Re: [LSF/MM/BPF TOPIC] Per-process page size

From: Dev Jain

Date: Wed Feb 18 2026 - 03:42:07 EST

On 17/02/26 8:52 pm, Matthew Wilcox wrote:
> On Tue, Feb 17, 2026 at 08:20:26PM +0530, Dev Jain wrote:
>> 2. Generic Linux MM enlightenment
>> ---------------------------------
>> We enlighten the Linux MM code to always hand out memory in the granularity
> Please don't use the term "enlighten". Tht's used to describe something
> something or other with hypervisors. Come up with a new term or use one
> that already exists.

Sure.

>
>> File memory
>> -----------
>> For a growing list of compliant file systems, large folios can already be
>> stored in the page cache. There is even a mechanism, introduced to support
>> filesystems with block sizes larger than the system page size, to set a
>> hard-minimum size for folios on a per-address-space basis. This mechanism
>> will be reused and extended to service the per-process page size requirements.
>>
>> One key reason that the 64K kernel currently consumes considerably more memory
>> than the 4K kernel is that Linux systems often have lots of small
>> configuration files which each require a page in the page cache. But these
>> small files are (likely) only used by certain processes. So, we prefer to
>> continue to cache those using a 4K page.
>> Therefore, if a process with a larger page size maps a file whose pagecache
>> contains smaller folios, we drop them and re-read the range with a folio
>> order at least that of the process order.
> That's going to be messy. I don't have a good idea for solving this
> problem, but the page cache really isn't set up to change minimum folio
> order while the inode is in use.

Holding mapping->invalidate_lock, bumping mapping->min_folio_order and
dropping-rereading the range suffers from a race - filemap_fault operating
on some other partially populated 64K range will observe in filemap_get_folio
that nothing is in the pagecache. Then, it will read the updated min_order
in __filemap_get_folio, then use filemap_add_folio to add a 64K folio, but since
the 64K range is partially populated, we get stuck in an infinite loop due to -EEXIST.

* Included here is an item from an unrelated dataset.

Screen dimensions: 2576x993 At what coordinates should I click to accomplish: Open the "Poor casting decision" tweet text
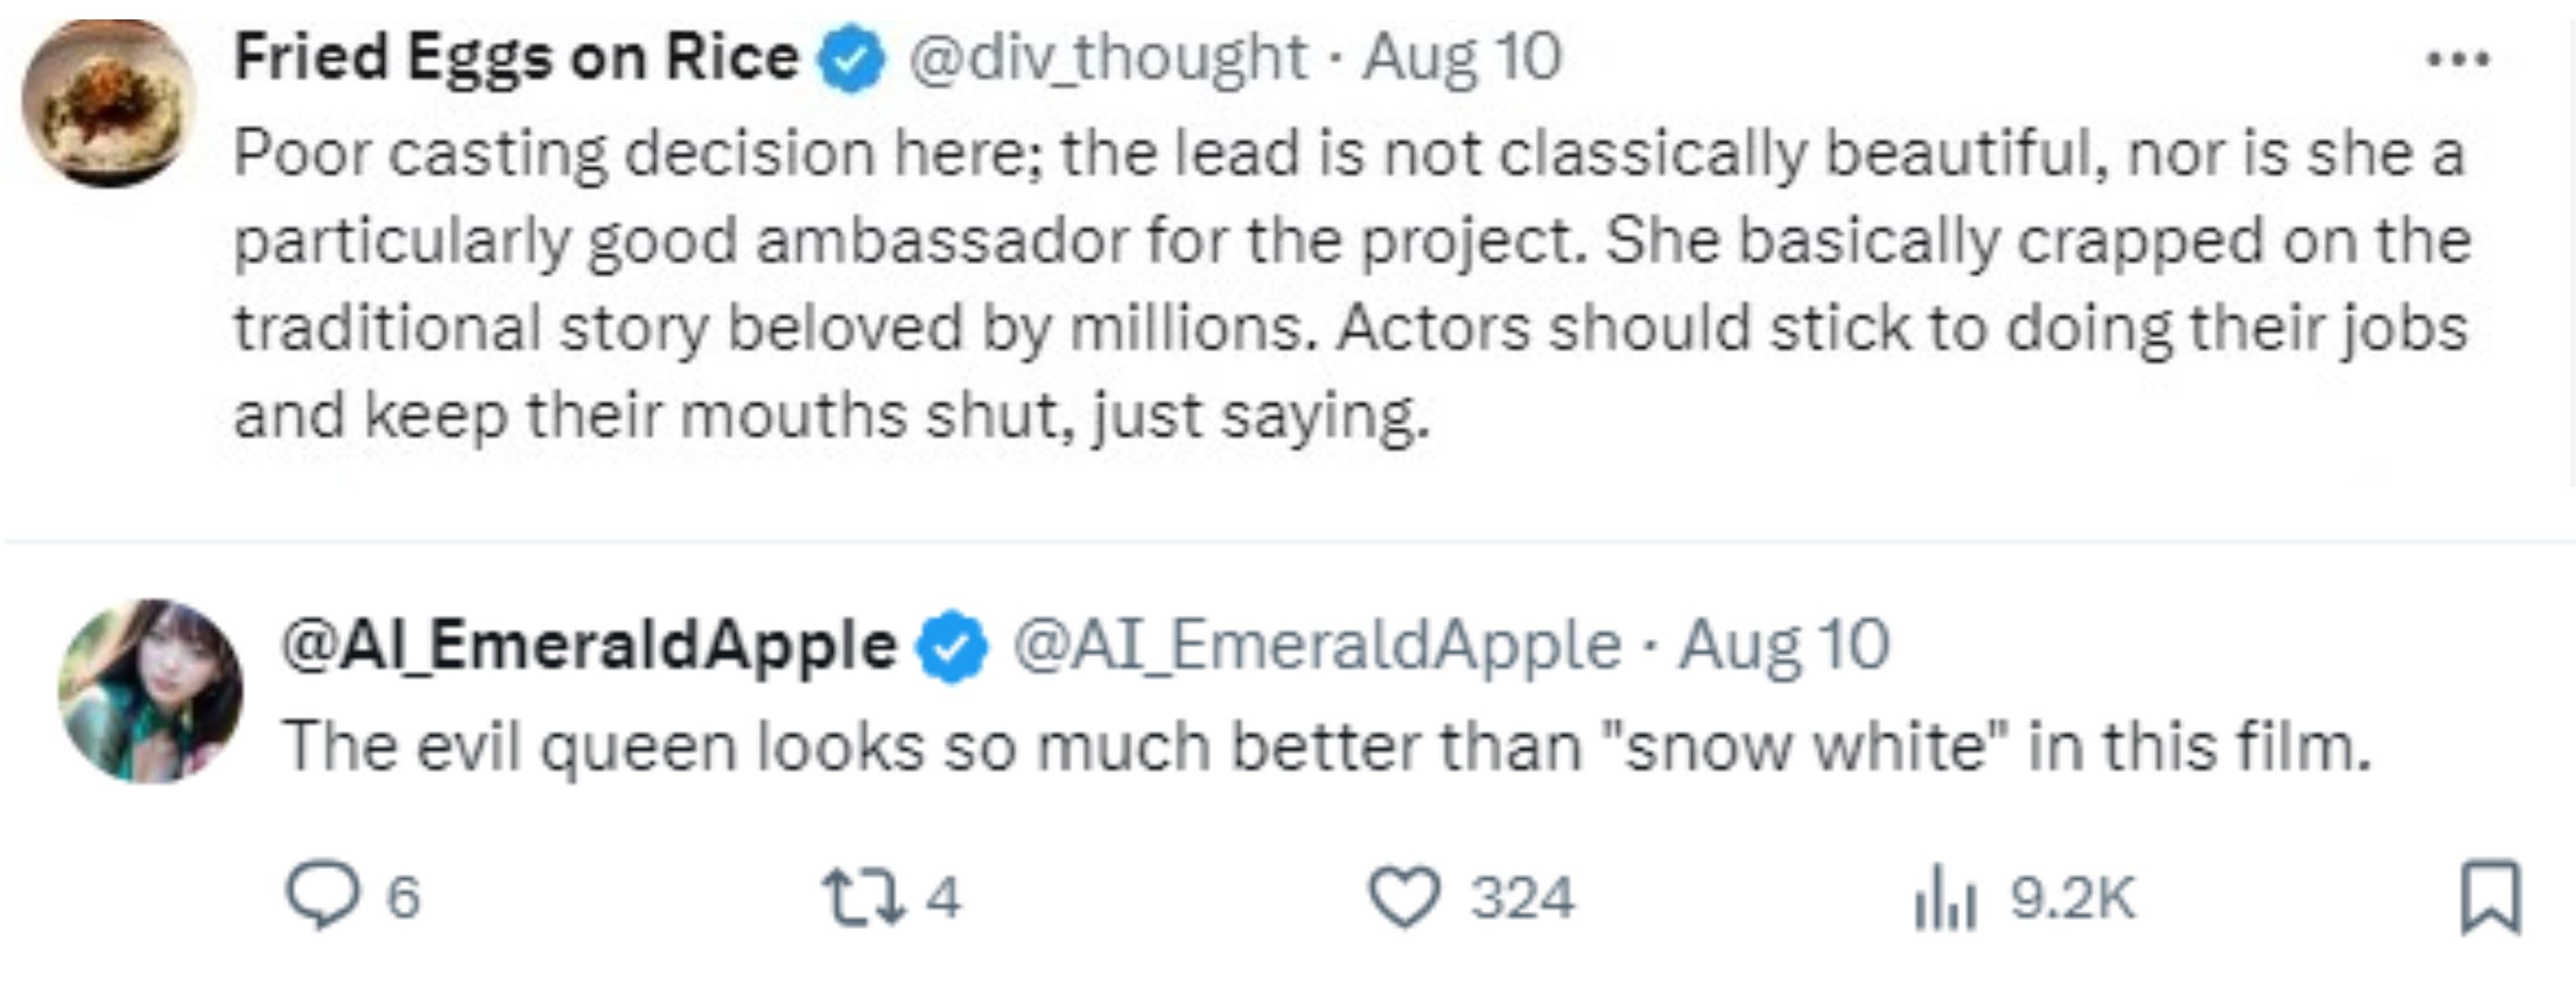click(x=1350, y=284)
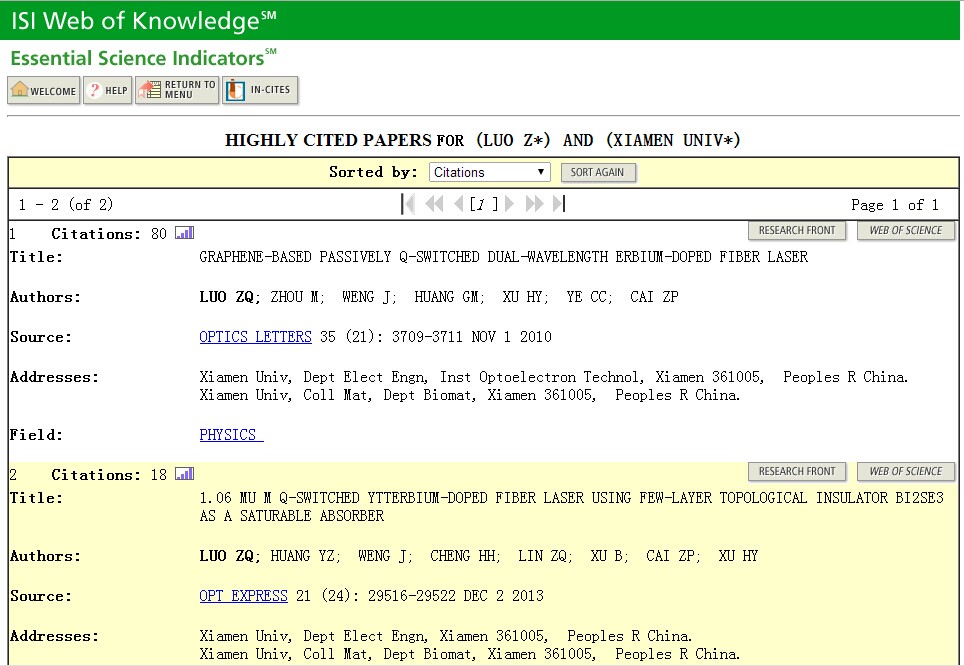
Task: Open Web of Science for the first paper
Action: [905, 231]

So I figured that deleting the entire pagecache is simpler. We will also bail
out early in __filemap_add_folio if the folio order asked by the caller to
create is less than mapping_min_folio_order. Eventually the caller is going
to read the correct min order. This algorithm avoids the race above, however...

my assumption here was that we are synchronized on mapping->invalidate_lock.
The kerneldoc above read_cache_folio() and some other comments convinced me
of that, but I just checked with a VM_WARN_ON(!is_rwsem_locked()) in
__filemap_add_folio and this doesn't seem to be the case for all code paths...
If the algorithm sounds reasonable, I wonder what is the correct synchronization
mechanism here.

>
>> - Are there other arches which could benefit from this?
> Some architectures walk the page tables entirely in software, but on the
> other hand, those tend to be, er, "legacy" architectures these days and
> it's doubtful that anybody would invest in adding support.
>
> Sounds like a good question for Arnd ;-)
>
>> - What level of compatibility we can achieve - is it even possible to
>> contain userspace within the emulated ABI?
>> - Rough edges of compatibility layer - pfnmaps, ksm, procfs, etc. For
>> example, what happens when a 64K process opens a procfs file of
>> a 4K process?
>> - native pgtable implementation - perhaps inspiration can be taken
>> from other arches with an involved pgtable logic (ppc, s390)?
> I question who decides what page size a particular process will use.
> The programmer? The sysadmin? It seems too disruptive for the kernel
> to monitor and decide for the app what page size it will use.

It's the sysadmin. The latter method you mention is similar to the problem
of the kernel choosing the correct mTHP order, which we don't have an
elegant idea for solving yet.